I know I'm standing in judgment over what's being painted, and that at some level I'm placing myself in judgment over the painters. So if that's where it ends, I've got to deal with my own pride, my own superiority thingie that is blinding me from what might well be the exactly right way of doing what they're doing. Maybe I missed something. Maybe I didn't get the memo, you know?

At the same time, I'm just not following the color schemes, the portrait layouts, the nuances and cadences of the how and why that's going on in producing what is ultimately "art". While the room is being painted, I love the blue, and I'm really kind of fond of the green - but why did he paint that way?
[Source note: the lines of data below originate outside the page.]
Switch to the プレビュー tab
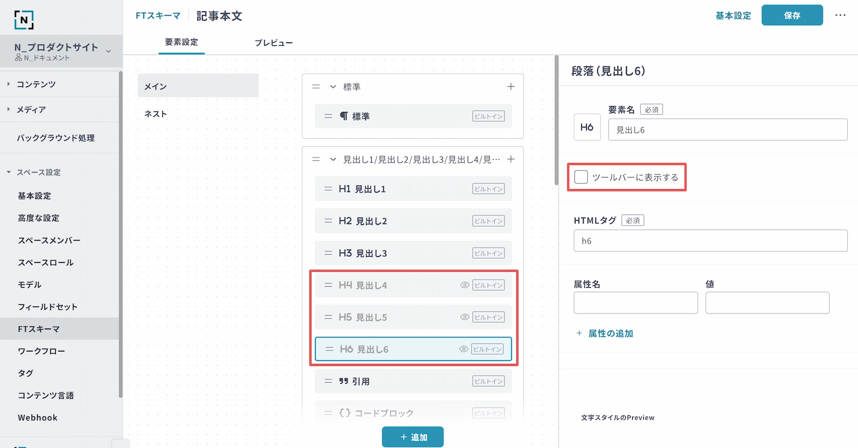 click(273, 43)
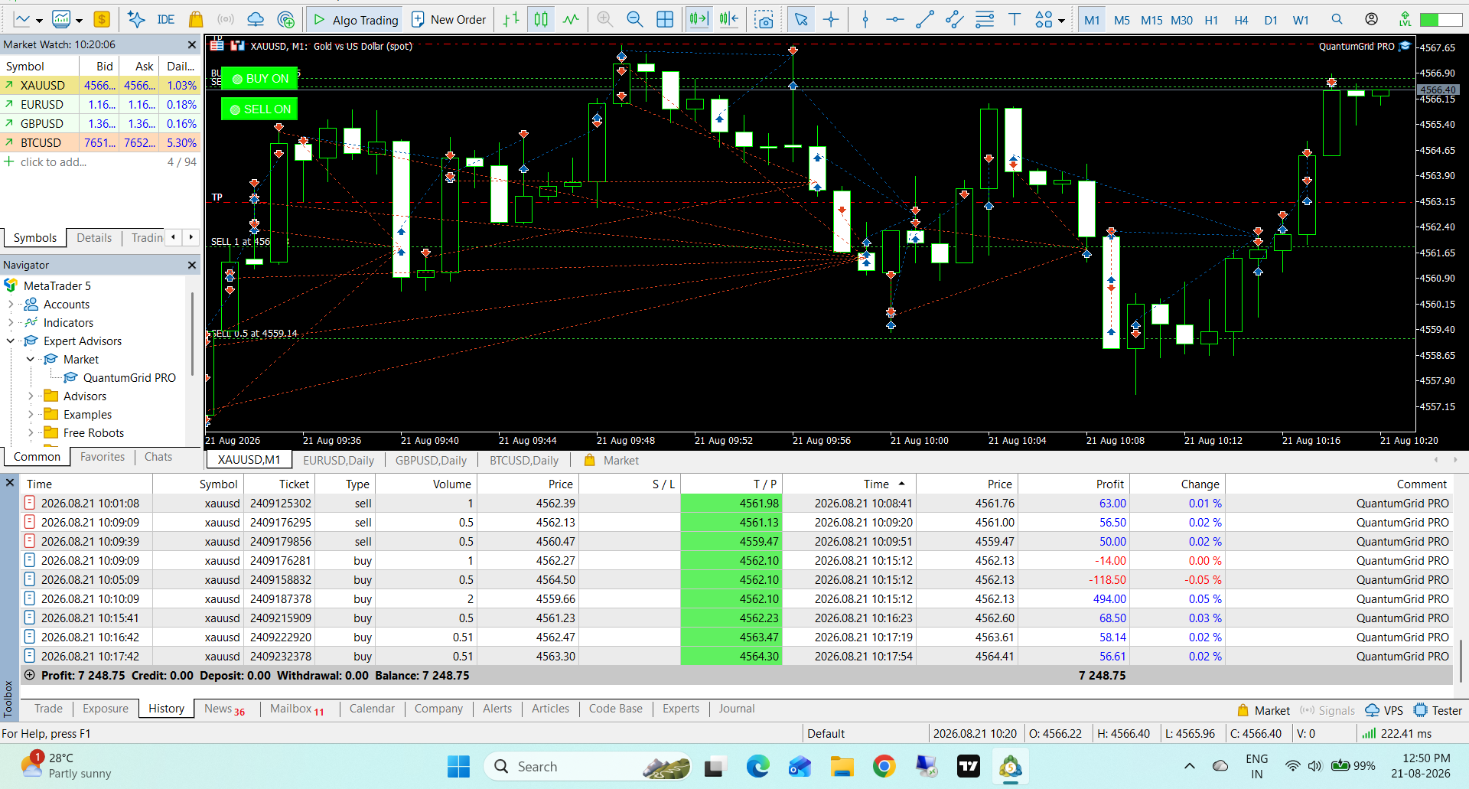
Task: Toggle the Algo Trading button
Action: (356, 20)
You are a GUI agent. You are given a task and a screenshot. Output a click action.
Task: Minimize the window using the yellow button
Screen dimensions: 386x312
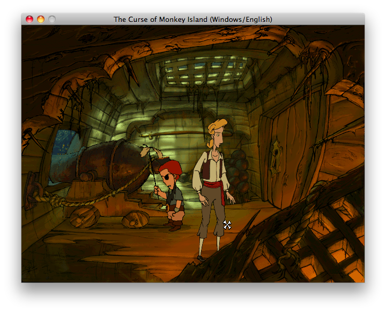[41, 19]
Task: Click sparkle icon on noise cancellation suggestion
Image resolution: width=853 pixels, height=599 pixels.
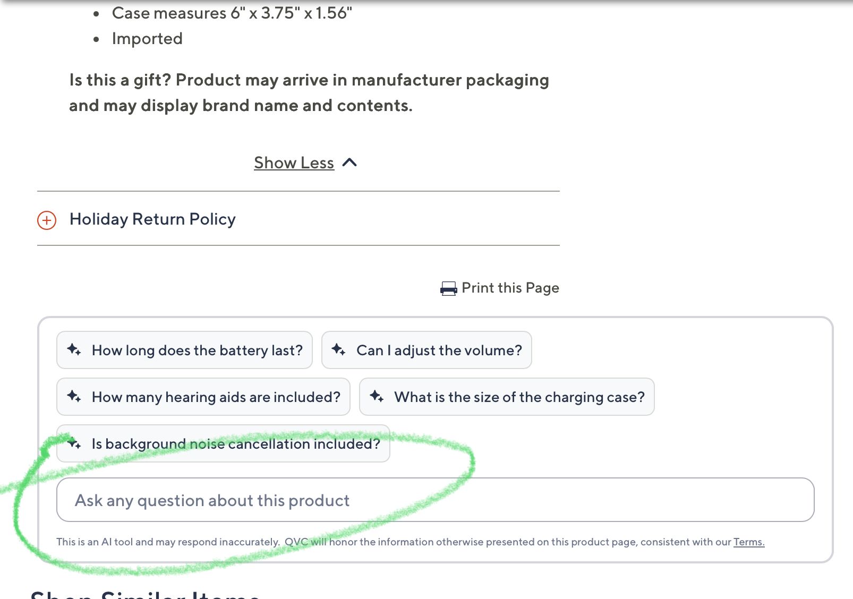Action: click(74, 443)
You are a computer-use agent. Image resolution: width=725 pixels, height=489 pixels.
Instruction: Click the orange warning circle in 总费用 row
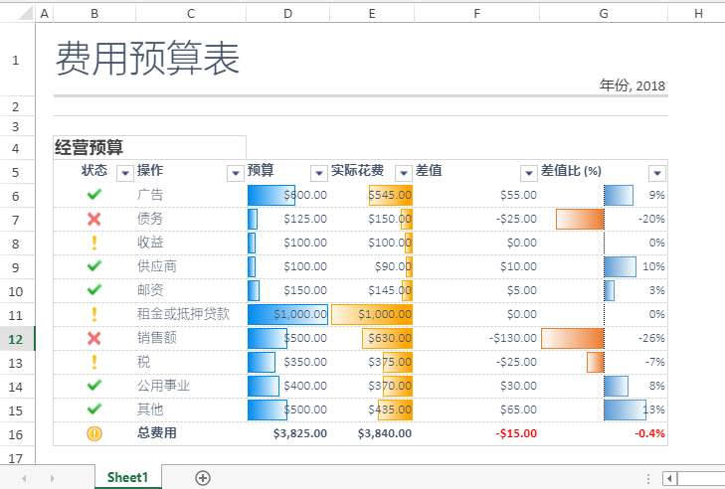[94, 433]
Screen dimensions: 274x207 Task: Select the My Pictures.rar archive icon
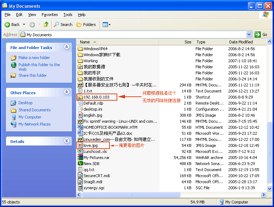(80, 158)
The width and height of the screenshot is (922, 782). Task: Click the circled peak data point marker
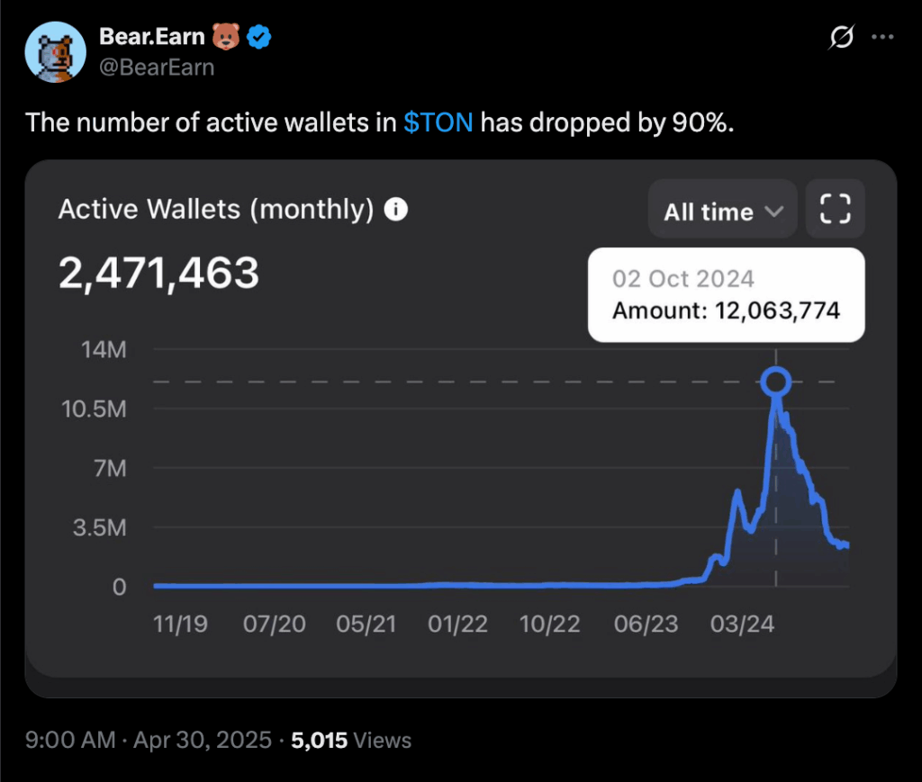tap(775, 382)

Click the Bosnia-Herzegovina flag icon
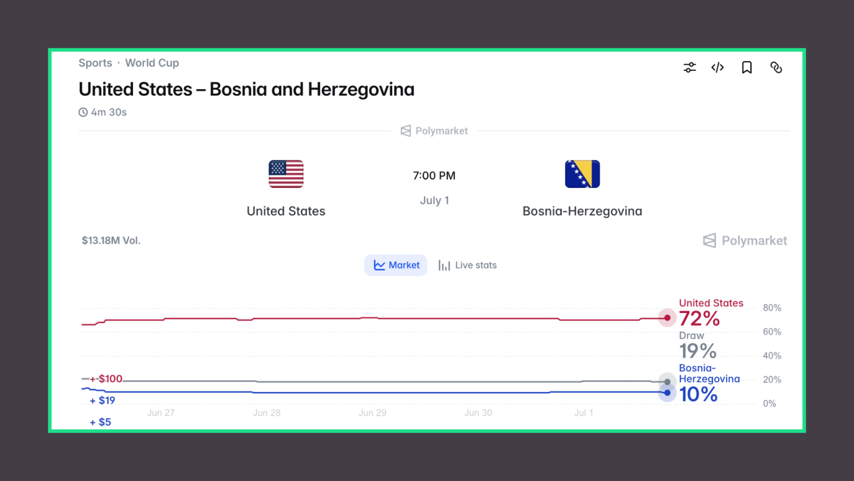[x=582, y=174]
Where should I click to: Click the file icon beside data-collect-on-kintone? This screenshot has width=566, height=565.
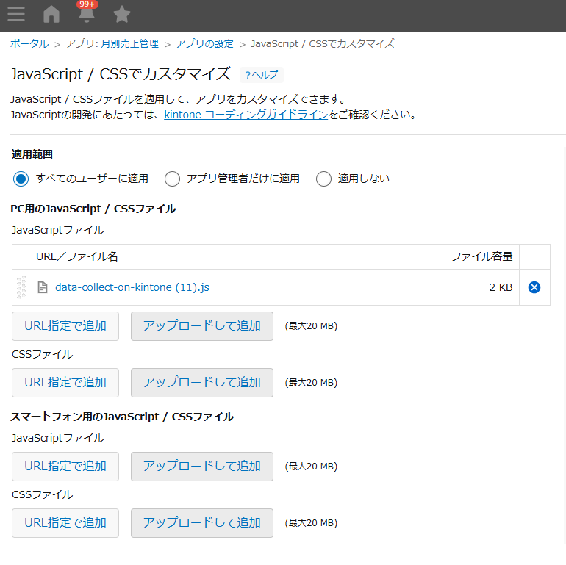tap(43, 287)
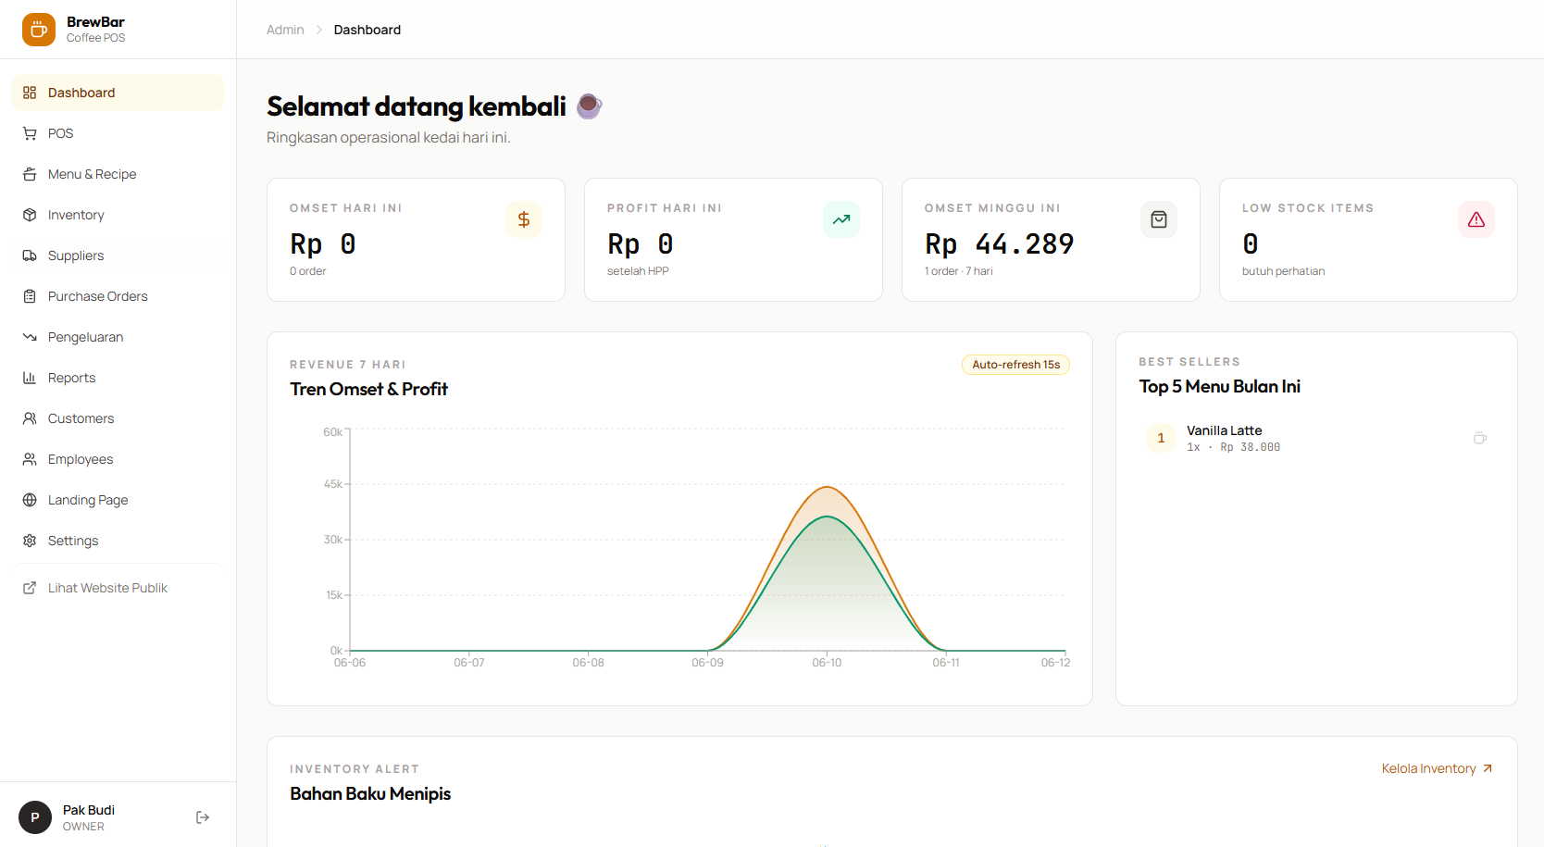Viewport: 1544px width, 847px height.
Task: Select Pengeluaran in the sidebar
Action: click(118, 337)
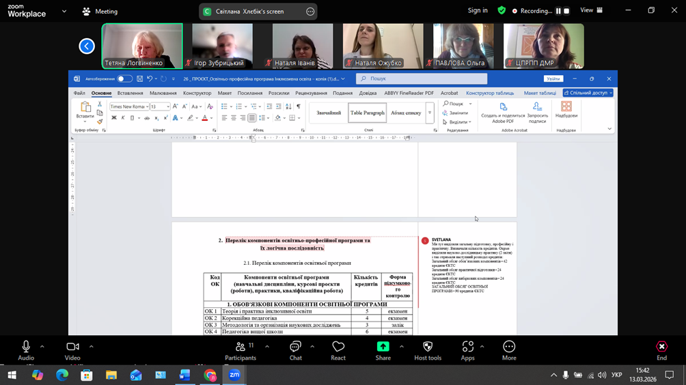The width and height of the screenshot is (686, 385).
Task: Click the green Share screen button
Action: click(x=383, y=350)
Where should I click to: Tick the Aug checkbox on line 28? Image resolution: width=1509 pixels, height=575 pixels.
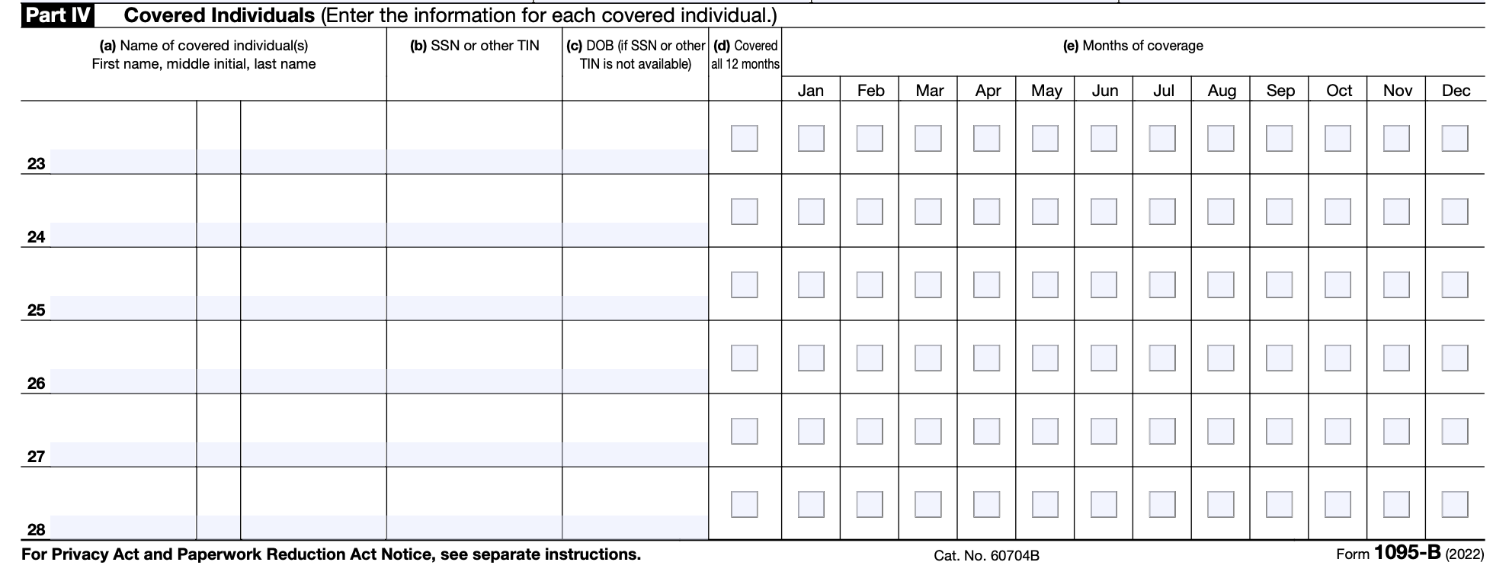pyautogui.click(x=1220, y=504)
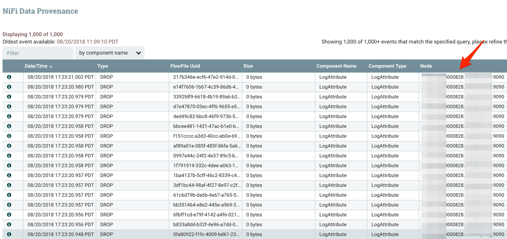
Task: Select the Component Type column header
Action: [387, 66]
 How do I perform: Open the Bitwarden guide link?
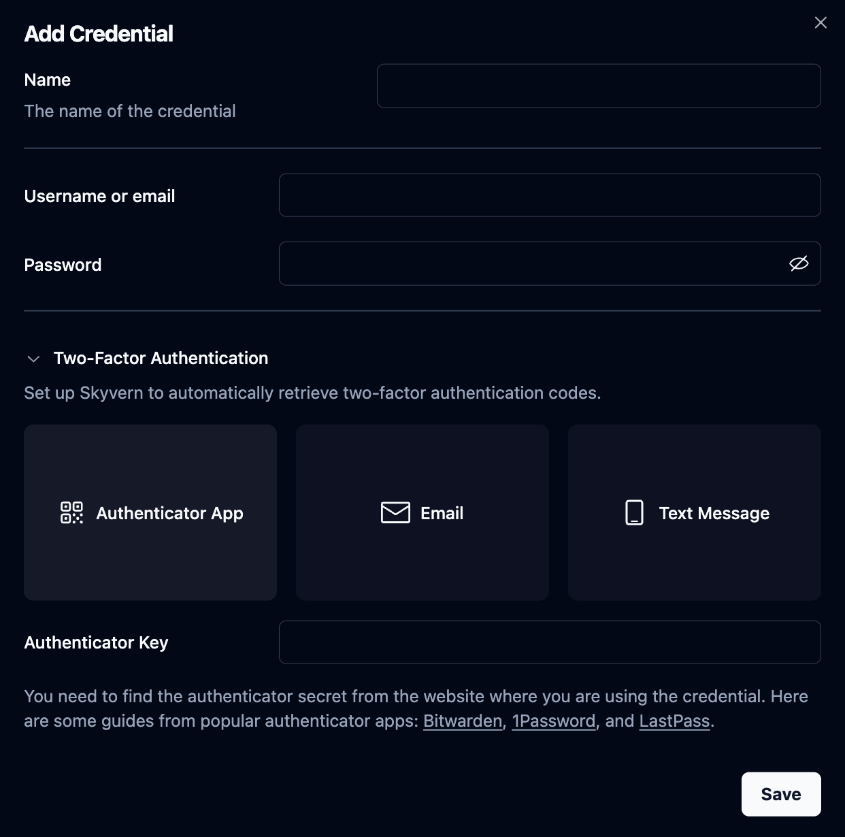(462, 720)
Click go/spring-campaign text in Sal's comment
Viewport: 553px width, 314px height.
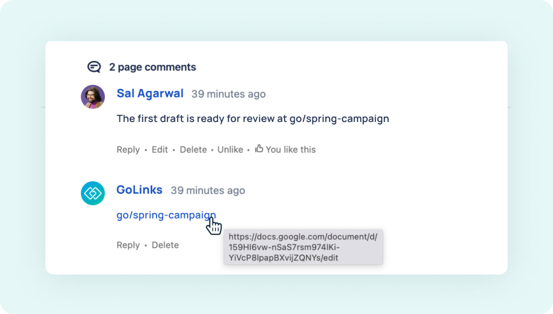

I love nature scenes, and I've got nothing in particular against gas stations, or modern architecture in any form really. It's just that they don't seem to fit... right... somehow.... I tilt my head to the side, trying to get a new perspective.

I'm also not stuck on having to be "right" in this case. I'm no art critic; just commenting on what I see/feel, what I like/dislike. Not about to argue with the artist... just wondering, trying to follow, trying to fit into the picture being painted, you know?